PROBLEM STATEMENT: Repeat exactly, and only, the lines from the line bearing "Evita la maleza" through the end of the material. Do not copy the pictures.

DATA RECORDS:

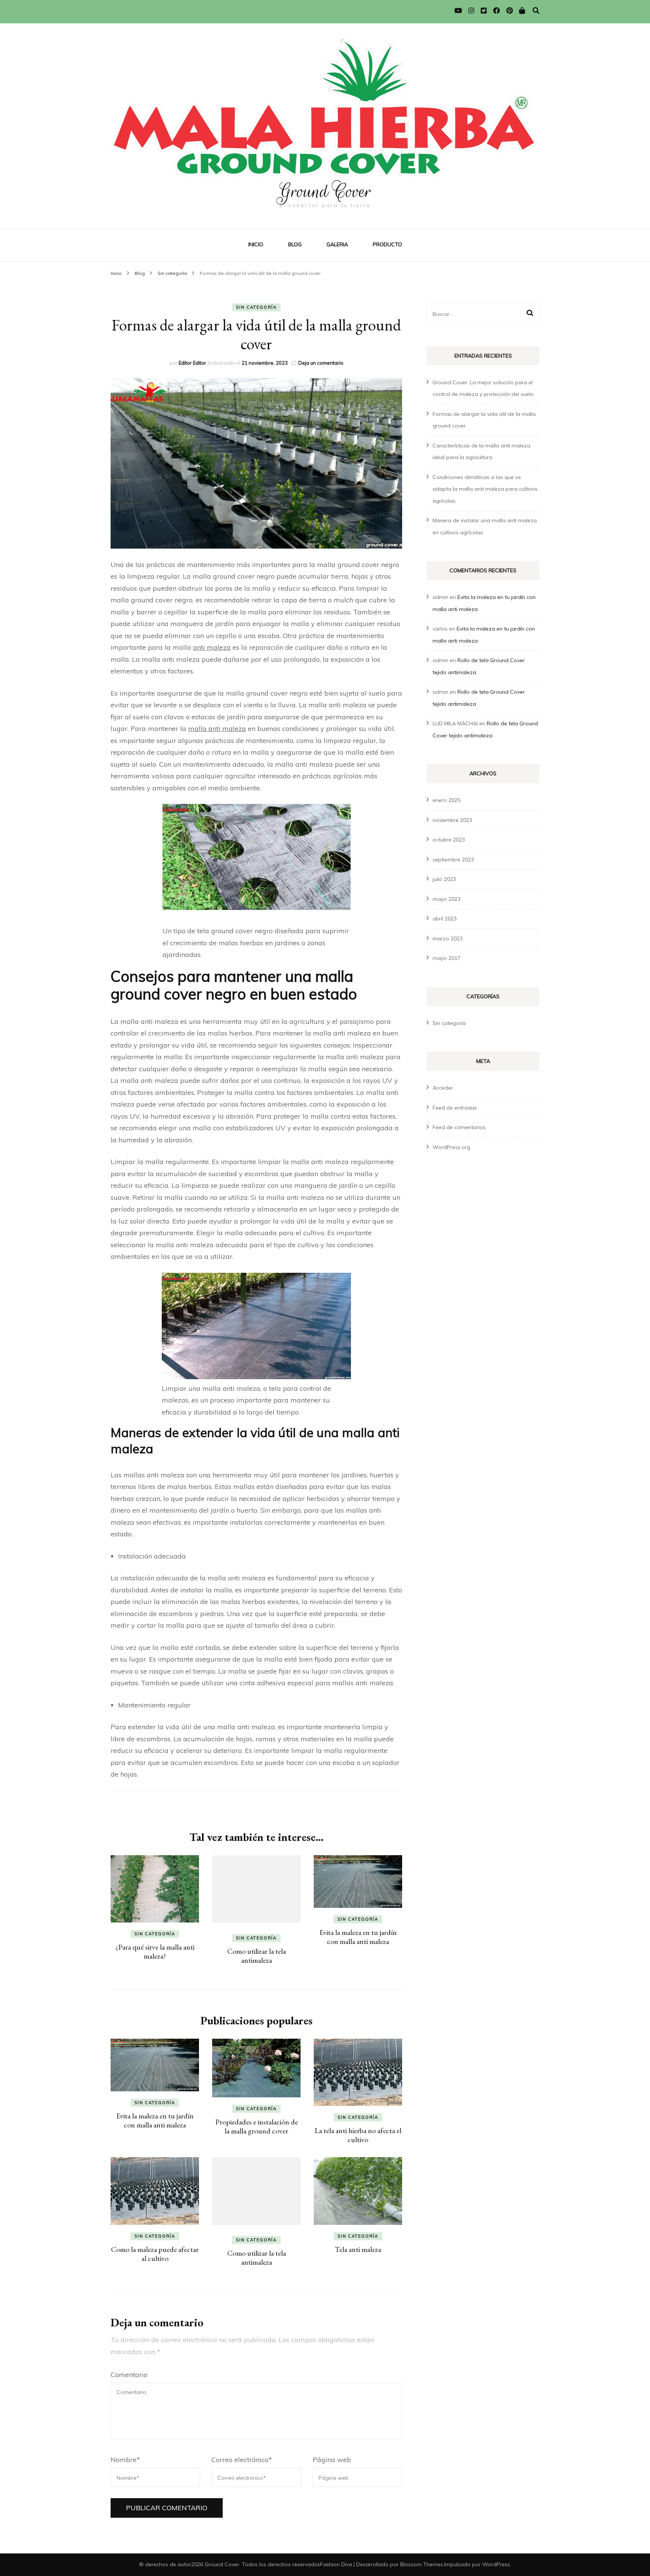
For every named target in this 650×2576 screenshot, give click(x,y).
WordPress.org (451, 1147)
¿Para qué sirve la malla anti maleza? (154, 1951)
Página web (332, 2459)
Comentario (129, 2374)
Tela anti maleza (358, 2249)
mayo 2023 (446, 899)
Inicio (255, 244)
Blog (295, 244)
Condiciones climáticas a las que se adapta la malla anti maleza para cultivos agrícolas (485, 489)
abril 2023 (445, 918)
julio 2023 (444, 879)
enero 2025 (446, 800)
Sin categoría (256, 307)
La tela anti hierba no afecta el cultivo (357, 2135)
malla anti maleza (217, 728)
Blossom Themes (421, 2564)
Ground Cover (325, 191)
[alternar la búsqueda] (536, 10)
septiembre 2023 (453, 859)
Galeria (337, 244)
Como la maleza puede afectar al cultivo (155, 2253)
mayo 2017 (446, 958)
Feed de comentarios (459, 1127)
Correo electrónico (241, 2459)
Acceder (443, 1087)
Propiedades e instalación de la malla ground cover (256, 2126)
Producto (387, 244)
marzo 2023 (448, 938)
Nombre (125, 2459)
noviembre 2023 (452, 820)
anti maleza (212, 647)
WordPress (496, 2564)
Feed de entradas (455, 1107)
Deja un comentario (320, 363)
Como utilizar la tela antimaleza (256, 1955)
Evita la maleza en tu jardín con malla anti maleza (358, 1936)
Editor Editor (192, 363)
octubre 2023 (449, 839)
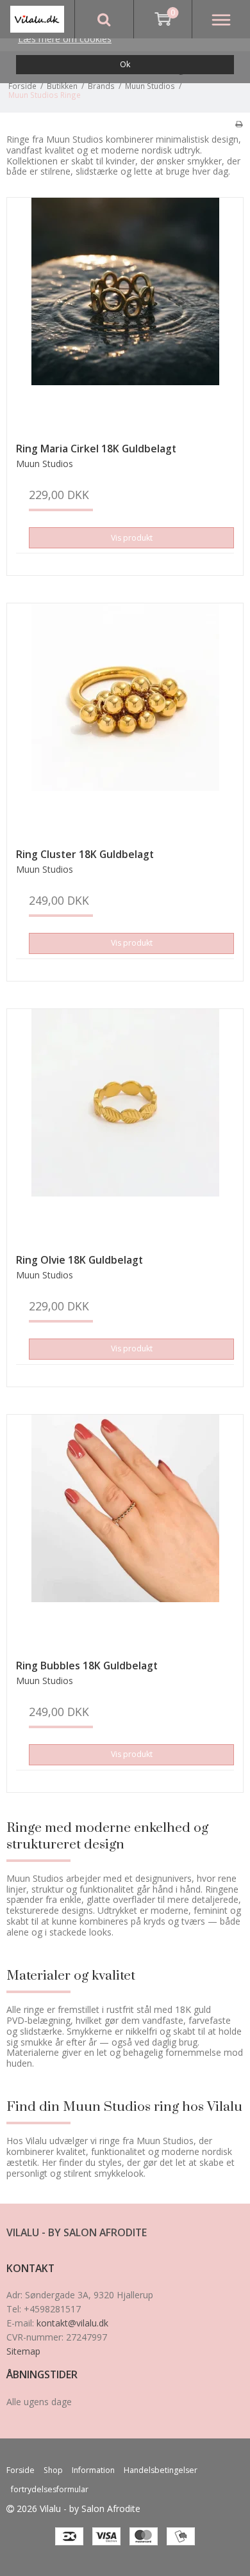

TASK SOLUTION:
Evita la maleza en tu jardín con malla anti maleza (358, 1936)
Editor Editor (192, 363)
octubre 2023 (449, 839)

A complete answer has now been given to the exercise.